Fidel Castro, que quizá no tuvo quien le escribiera como él quería, fue un mito, un icono y también un dictador. Cuando asaltó el poder, en 1959, Cuba, con 380 dólares, duplicaba la renta per cápita de la España de la época, que apenas llegaba a los 170 dólares. En 2015, todo era muy diferente, la renta per cápita del país caribeño, 5.500 dólares, era más de cuatro veces menor que la española, que superaba los 23.000 dólares. Castro descabalgó del poder al golpista y dictador Fulgencio Batista, pero tampoco convocó nunca elecciones libres.
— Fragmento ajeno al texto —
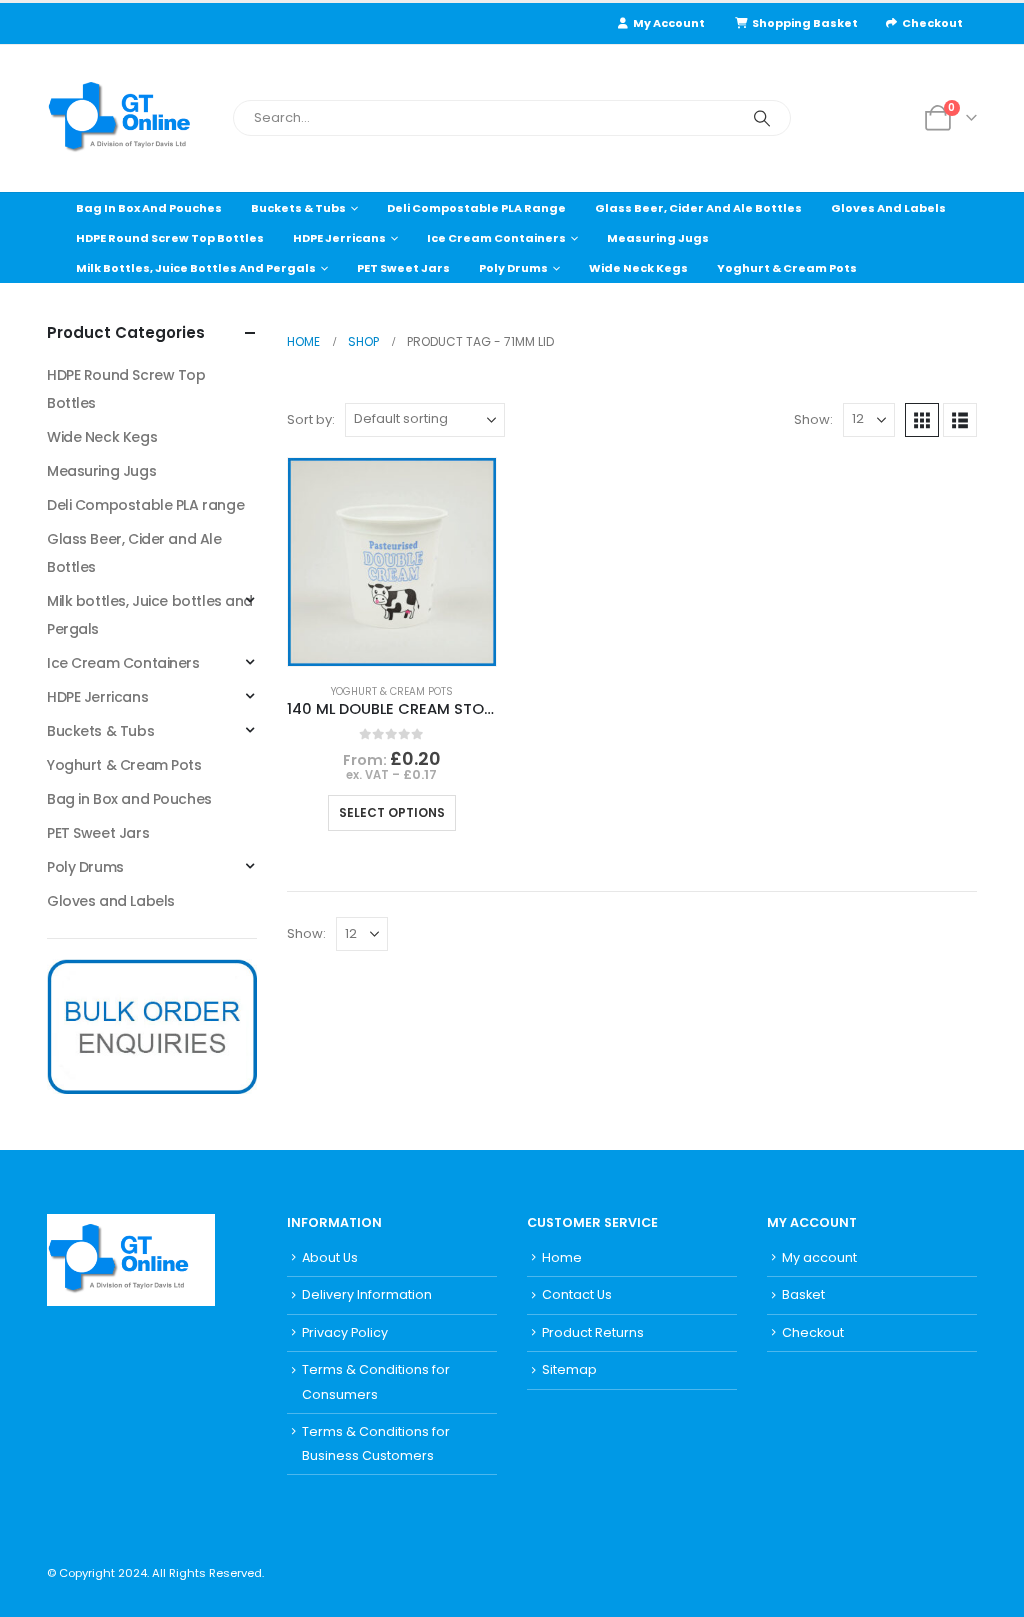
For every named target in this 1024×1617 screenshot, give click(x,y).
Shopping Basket (805, 23)
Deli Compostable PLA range (476, 208)
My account (819, 1257)
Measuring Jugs (658, 238)
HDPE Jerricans (339, 238)
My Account (669, 23)
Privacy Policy (345, 1332)
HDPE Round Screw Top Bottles (170, 238)
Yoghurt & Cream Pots (787, 268)
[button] (922, 420)
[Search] (762, 118)
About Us (330, 1257)
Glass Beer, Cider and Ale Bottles (698, 208)
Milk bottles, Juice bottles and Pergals (196, 268)
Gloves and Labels (888, 208)
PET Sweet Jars (403, 268)
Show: (813, 419)
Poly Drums (513, 268)
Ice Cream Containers (496, 238)
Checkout (932, 23)
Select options (392, 812)
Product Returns (593, 1332)
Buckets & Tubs (298, 208)
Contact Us (577, 1294)
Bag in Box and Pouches (149, 208)
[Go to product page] (392, 562)
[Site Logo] (132, 118)
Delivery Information (367, 1294)
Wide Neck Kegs (638, 268)
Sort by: (311, 419)
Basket (803, 1294)
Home (562, 1257)
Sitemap (569, 1369)
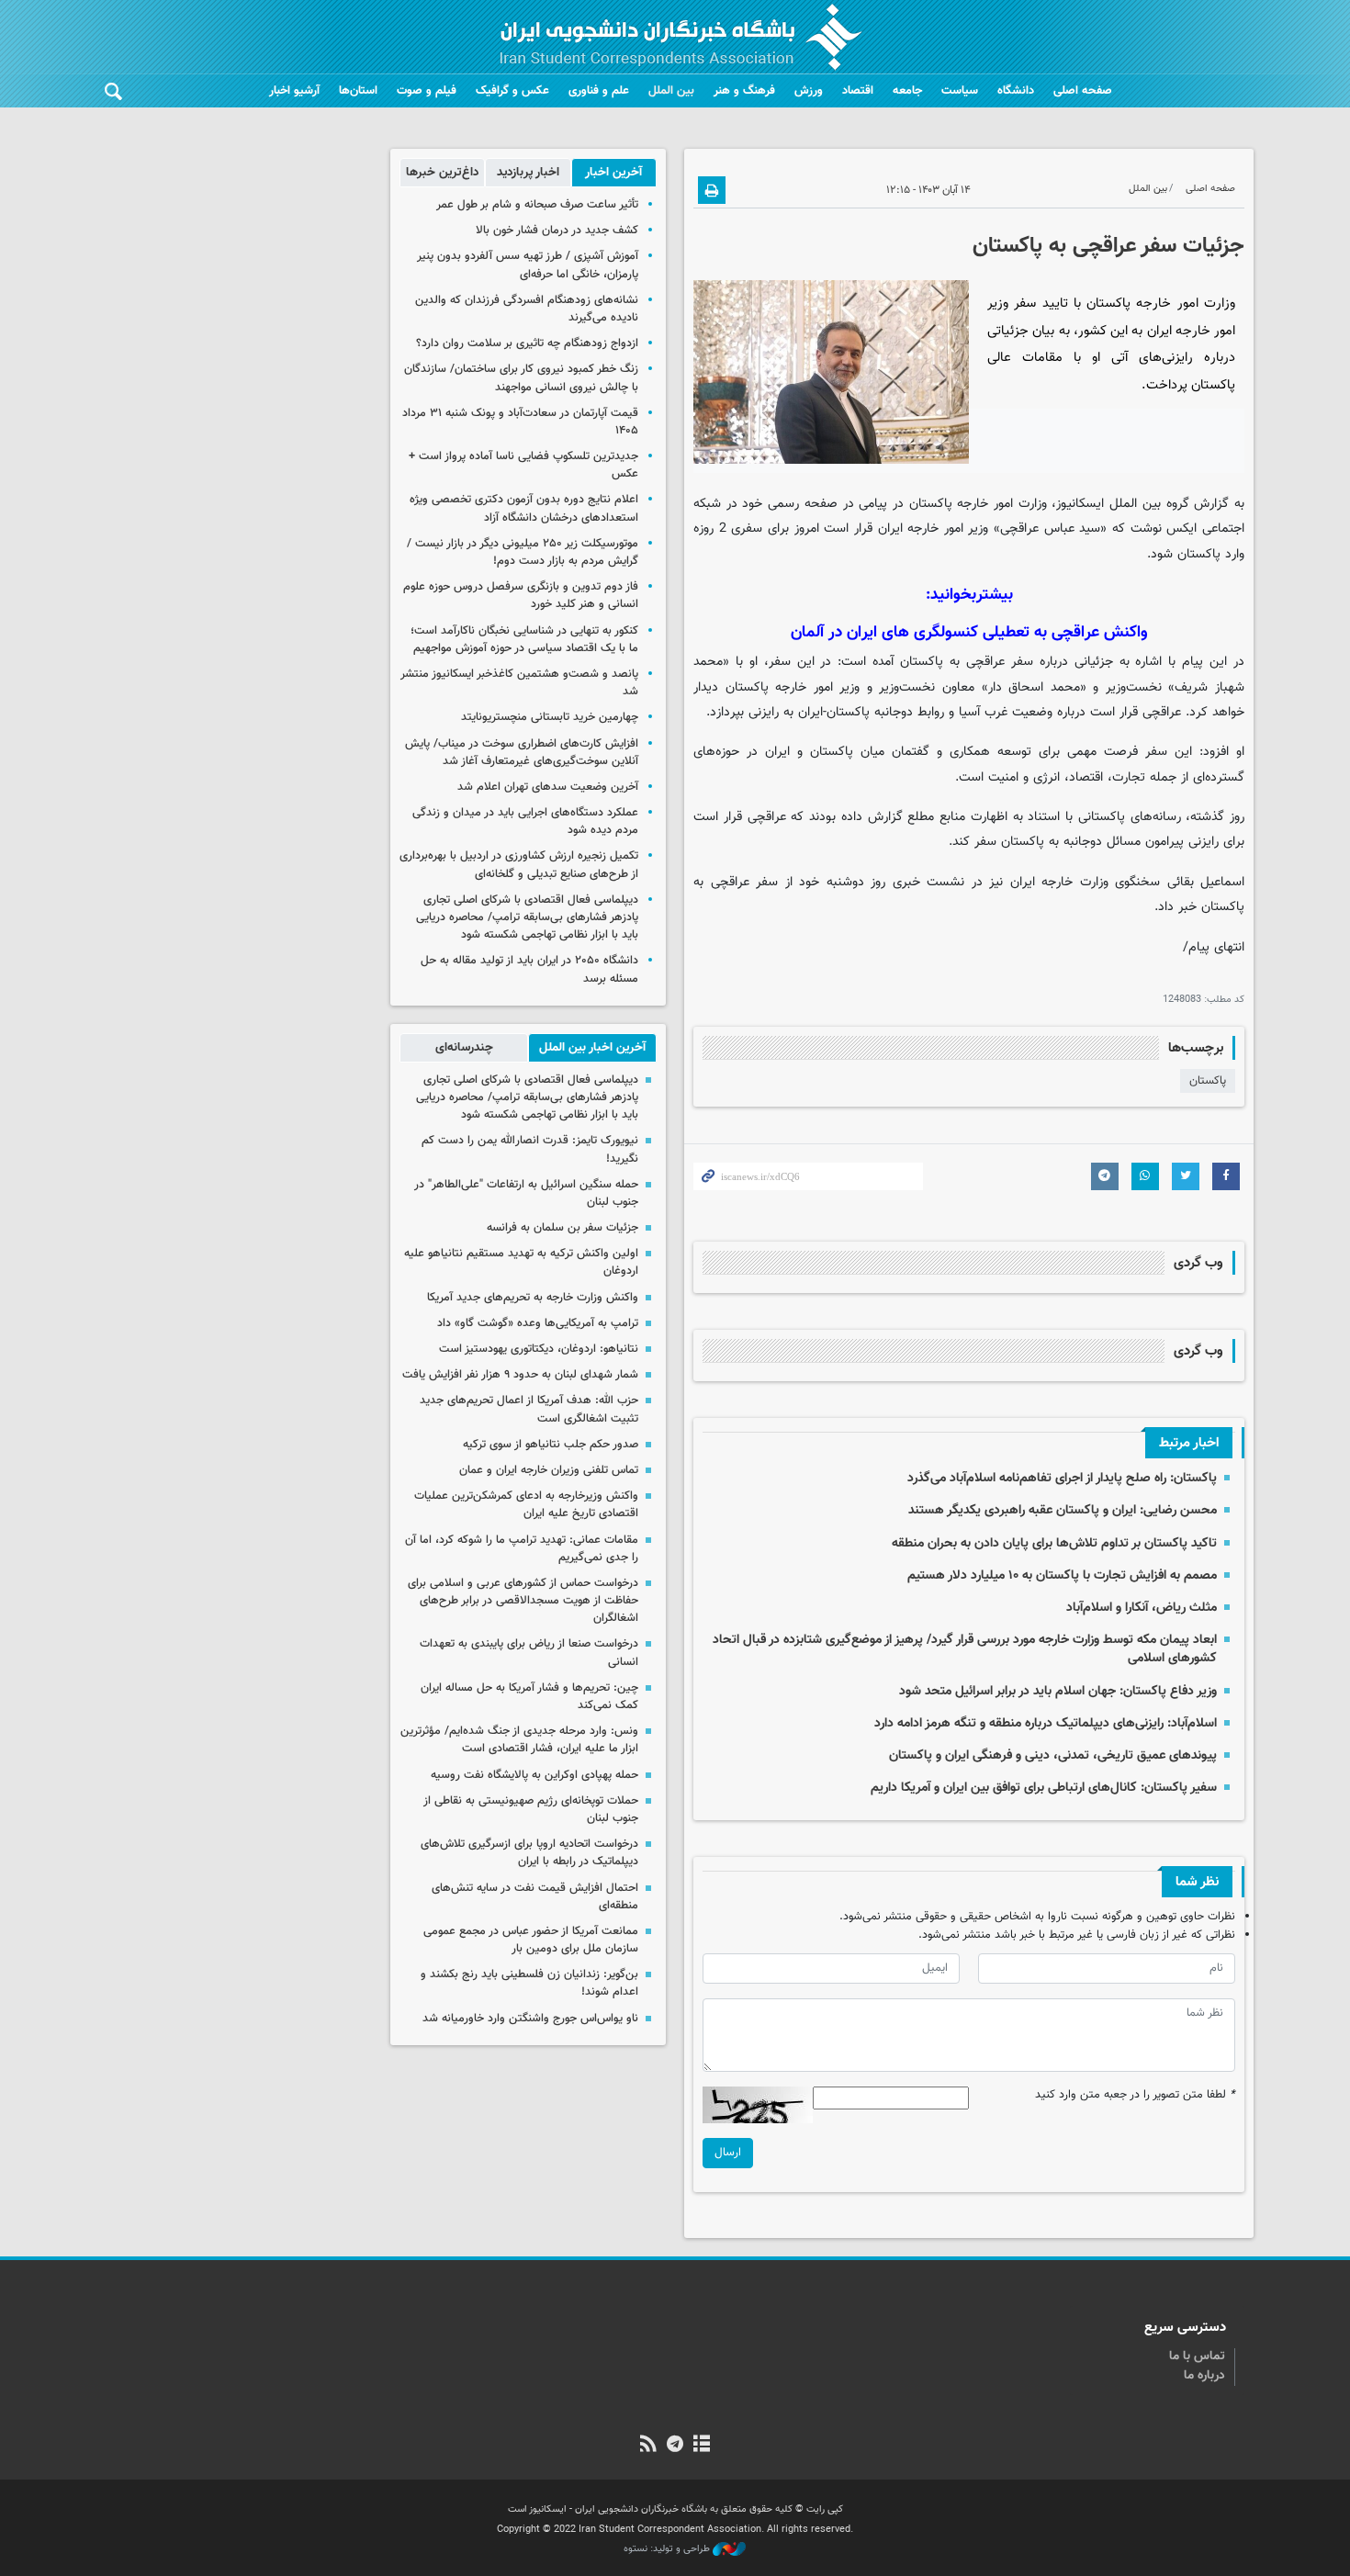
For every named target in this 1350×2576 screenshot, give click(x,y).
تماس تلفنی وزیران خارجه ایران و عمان (548, 1470)
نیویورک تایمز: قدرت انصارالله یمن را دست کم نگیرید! (530, 1149)
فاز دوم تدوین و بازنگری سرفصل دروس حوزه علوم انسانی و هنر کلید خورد (520, 595)
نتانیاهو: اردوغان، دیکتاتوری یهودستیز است (538, 1349)
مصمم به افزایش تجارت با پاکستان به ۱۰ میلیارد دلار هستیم (1062, 1575)
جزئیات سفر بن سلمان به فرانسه (562, 1228)
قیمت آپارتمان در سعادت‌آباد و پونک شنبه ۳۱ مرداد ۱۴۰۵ (520, 422)
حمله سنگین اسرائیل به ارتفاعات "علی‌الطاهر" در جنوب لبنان (526, 1193)
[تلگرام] (674, 2445)
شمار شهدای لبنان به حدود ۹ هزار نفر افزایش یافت (520, 1375)
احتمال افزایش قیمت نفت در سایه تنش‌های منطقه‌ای (535, 1897)
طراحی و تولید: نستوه (668, 2549)
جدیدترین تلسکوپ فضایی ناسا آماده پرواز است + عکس (523, 465)
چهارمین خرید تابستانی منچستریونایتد (549, 717)
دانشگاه (1015, 91)
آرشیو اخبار (294, 91)
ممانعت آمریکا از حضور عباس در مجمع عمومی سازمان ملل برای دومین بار (530, 1940)
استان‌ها (358, 91)
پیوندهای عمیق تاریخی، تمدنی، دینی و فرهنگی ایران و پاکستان (1053, 1755)
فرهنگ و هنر (744, 91)
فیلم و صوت (426, 91)
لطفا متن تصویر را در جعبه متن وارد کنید (1135, 2095)
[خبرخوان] (647, 2445)
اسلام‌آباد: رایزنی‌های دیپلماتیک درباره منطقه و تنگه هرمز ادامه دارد (1045, 1723)
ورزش (808, 91)
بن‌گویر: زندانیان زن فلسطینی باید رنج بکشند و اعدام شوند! (529, 1983)
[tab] (614, 172)
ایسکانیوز (1080, 503)
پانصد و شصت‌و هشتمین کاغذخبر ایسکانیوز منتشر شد (519, 683)
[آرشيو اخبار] (702, 2445)
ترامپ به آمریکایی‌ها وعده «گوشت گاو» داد (537, 1323)
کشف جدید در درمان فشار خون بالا (557, 230)
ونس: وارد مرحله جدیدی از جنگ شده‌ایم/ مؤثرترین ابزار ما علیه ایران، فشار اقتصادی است (519, 1740)
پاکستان (1207, 1081)
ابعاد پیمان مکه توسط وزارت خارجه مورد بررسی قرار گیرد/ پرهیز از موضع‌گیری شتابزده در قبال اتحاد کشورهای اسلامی (965, 1649)
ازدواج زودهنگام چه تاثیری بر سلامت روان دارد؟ (527, 343)
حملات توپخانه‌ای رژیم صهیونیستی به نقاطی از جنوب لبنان (530, 1810)
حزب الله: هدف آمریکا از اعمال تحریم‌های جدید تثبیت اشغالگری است (529, 1409)
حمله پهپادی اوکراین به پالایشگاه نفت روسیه (534, 1775)
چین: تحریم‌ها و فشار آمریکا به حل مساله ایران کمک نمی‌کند (529, 1697)
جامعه (907, 91)
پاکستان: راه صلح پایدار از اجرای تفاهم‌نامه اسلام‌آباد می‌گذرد (1062, 1478)
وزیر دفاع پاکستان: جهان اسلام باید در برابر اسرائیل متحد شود (1058, 1691)
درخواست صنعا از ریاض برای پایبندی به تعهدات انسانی (529, 1652)
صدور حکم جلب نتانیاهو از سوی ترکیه (550, 1444)
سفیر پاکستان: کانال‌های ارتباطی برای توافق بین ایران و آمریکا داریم (1044, 1787)
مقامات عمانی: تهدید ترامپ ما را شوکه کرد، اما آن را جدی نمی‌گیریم (521, 1549)
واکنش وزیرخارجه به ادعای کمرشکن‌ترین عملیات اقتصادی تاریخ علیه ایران (526, 1505)
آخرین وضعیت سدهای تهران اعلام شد (547, 787)
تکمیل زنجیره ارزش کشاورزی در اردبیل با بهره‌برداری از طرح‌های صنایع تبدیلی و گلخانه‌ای (518, 865)
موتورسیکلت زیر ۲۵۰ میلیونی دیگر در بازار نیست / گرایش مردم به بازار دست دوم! (522, 552)
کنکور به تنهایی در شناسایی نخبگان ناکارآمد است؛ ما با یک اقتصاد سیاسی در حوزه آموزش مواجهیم (524, 640)
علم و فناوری (598, 91)
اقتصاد (857, 91)
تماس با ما (1197, 2356)
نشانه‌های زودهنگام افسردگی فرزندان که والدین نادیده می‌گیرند (526, 309)
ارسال (727, 2152)
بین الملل (671, 91)
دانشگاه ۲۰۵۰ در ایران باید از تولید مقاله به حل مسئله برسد (529, 969)
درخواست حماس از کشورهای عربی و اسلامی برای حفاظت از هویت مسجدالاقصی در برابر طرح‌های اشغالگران (523, 1600)
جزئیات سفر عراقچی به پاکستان (1108, 246)
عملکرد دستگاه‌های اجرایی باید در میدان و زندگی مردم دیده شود (525, 821)
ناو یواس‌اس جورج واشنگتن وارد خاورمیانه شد (530, 2018)
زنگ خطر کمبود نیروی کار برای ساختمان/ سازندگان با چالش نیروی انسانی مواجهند (521, 378)
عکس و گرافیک (512, 91)
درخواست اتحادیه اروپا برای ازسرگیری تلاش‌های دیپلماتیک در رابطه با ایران (529, 1853)
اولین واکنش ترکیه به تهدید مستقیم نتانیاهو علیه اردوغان (521, 1262)
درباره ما (1204, 2376)
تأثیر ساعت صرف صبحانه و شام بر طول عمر (537, 205)
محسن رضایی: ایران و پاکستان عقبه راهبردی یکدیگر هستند (1062, 1510)
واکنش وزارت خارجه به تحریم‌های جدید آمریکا (532, 1297)
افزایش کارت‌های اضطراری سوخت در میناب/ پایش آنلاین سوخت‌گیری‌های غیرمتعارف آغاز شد (521, 753)
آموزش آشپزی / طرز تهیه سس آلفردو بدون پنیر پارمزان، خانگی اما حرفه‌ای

Mejoró espectacularmente la sanidad y la educación en la isla, pero reprimió y purgó con crueldad a sus adversarios y estranguló cualquier libertad, un ejemplo que durante décadas hipnotizó a una parte de la izquierda que, finalmente, aceptó la evidencia, pero que otra más radical y actual parece añorar y desearía poner en práctica, después incluso del otoño del dictador-mito. Fin del paréntesis).

Mariano Rajoy, a quien más allá del pésame oficial y de enviar al rey emérito Juan Carlos a los funerales nunca se le pasó por la imaginación hacer ningún otro gesto, tuvo presiones en su propio partido para no acceder a lo que reclamaban los socialistas post Pedro Sánchez. Los más radicales en el PP pedían otras elecciones, en las que esperaban mejorar los resultados y el líder de los populares incluso dudó, quizá porque, como escribe Victoria Camps en su luminoso y recién aparecido Elogio de la duda, “dudar es una actitud reflexiva y prudente”. El inquilino de La Moncloa firmaría sin titubear algunas de las reflexiones de la filósofa: “Anteponer la duda a la reacción visceral. Es lo que trato de defender: la actitud dubitativa, no como parálisis de la acción, sino como ejercicio de reflexión, de ponderar pros y contras...”.

Rajoy, al final, despejó sus dudas, concedió tiempo y tranquilidad al PSOE y ahora intenta gobernar. Quiere aprobar los Presupuestos y espera que la legislatura sea más larga de lo que los expertos predicen, pero también es consciente de las dificultades. Por eso tiene sus propias líneas rojas, que se reducen, esencialmente, a aprobar el techo de gasto –que ya tiene casi hecho– y a cumplir con los déficits comprometidos con Bruselas.

El presidente acepta y aceptará alguna derrota parlamentaria más. Tras los revolcones con las reválidas y la ley mordaza, incluso transigirá con ciertos cambios en la reforma laboral y observará con tranquilidad los intentos sindicales de organizar movilizaciones, pero no cederá mucho más en asuntos que considera fundamentales. El inquilino de La Moncloa, al fin y al cabo, es consciente de que es él quien ha salido vencedor y muy fortalecido de casi un año de provisionalidad. Ahora es él quien tiene tiempo para casi todo, incluso el que reclama el PSOE, y además tampoco cree que haya llegado su otoño.